• Given instruction
Please return the lines of the records below verbatim, starting at the line containing "You are a GUI" and ending at the line containing "(x=287, y=426)", both included.

• Collected data entries
____________

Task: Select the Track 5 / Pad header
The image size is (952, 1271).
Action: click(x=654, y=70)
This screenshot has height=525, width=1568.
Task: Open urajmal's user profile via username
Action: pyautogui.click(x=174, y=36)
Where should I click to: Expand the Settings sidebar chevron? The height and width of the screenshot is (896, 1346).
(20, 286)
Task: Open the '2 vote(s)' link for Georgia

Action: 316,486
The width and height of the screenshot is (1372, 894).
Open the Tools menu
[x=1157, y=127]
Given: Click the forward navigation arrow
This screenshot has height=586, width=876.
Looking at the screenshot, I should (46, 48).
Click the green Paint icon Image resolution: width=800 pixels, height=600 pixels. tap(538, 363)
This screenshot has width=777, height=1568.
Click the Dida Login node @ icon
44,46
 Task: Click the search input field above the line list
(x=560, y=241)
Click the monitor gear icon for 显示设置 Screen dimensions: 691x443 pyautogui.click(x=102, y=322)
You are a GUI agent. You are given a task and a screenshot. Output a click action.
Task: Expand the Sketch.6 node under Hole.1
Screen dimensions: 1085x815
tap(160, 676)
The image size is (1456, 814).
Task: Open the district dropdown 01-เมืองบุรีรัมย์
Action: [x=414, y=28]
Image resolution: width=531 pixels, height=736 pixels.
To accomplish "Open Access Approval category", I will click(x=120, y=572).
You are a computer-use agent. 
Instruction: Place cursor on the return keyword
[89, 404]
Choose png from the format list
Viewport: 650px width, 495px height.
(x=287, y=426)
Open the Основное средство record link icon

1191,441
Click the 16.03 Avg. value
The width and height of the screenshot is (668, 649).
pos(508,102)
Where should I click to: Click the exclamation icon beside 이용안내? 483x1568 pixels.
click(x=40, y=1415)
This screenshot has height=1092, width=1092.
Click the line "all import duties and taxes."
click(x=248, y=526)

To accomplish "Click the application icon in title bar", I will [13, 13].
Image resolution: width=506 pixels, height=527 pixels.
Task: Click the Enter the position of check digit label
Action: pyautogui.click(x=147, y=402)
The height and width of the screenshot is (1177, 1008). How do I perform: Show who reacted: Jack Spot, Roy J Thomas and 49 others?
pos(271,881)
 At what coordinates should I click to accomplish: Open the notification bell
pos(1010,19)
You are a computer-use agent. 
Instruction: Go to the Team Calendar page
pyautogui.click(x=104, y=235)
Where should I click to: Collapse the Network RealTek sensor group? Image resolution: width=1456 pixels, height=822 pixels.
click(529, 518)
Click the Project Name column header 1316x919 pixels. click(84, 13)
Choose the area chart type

____________

• The answer
You are a GUI agent. You are given a task and a screenshot. Output a click action.
Task: Expand the Sketch.6 node under Hole.1
Screen dimensions: 1085x815
tap(160, 676)
The image size is (1456, 814).
Task: Open the district dropdown 01-เมืองบุรีรัมย์
Action: [x=414, y=28]
Image resolution: width=531 pixels, height=736 pixels.
To accomplish "Open Access Approval category", I will click(x=120, y=572).
You are a computer-use agent. 
Instruction: Place cursor on the return keyword
[89, 404]
Choose png from the format list
Viewport: 650px width, 495px height.
(x=287, y=426)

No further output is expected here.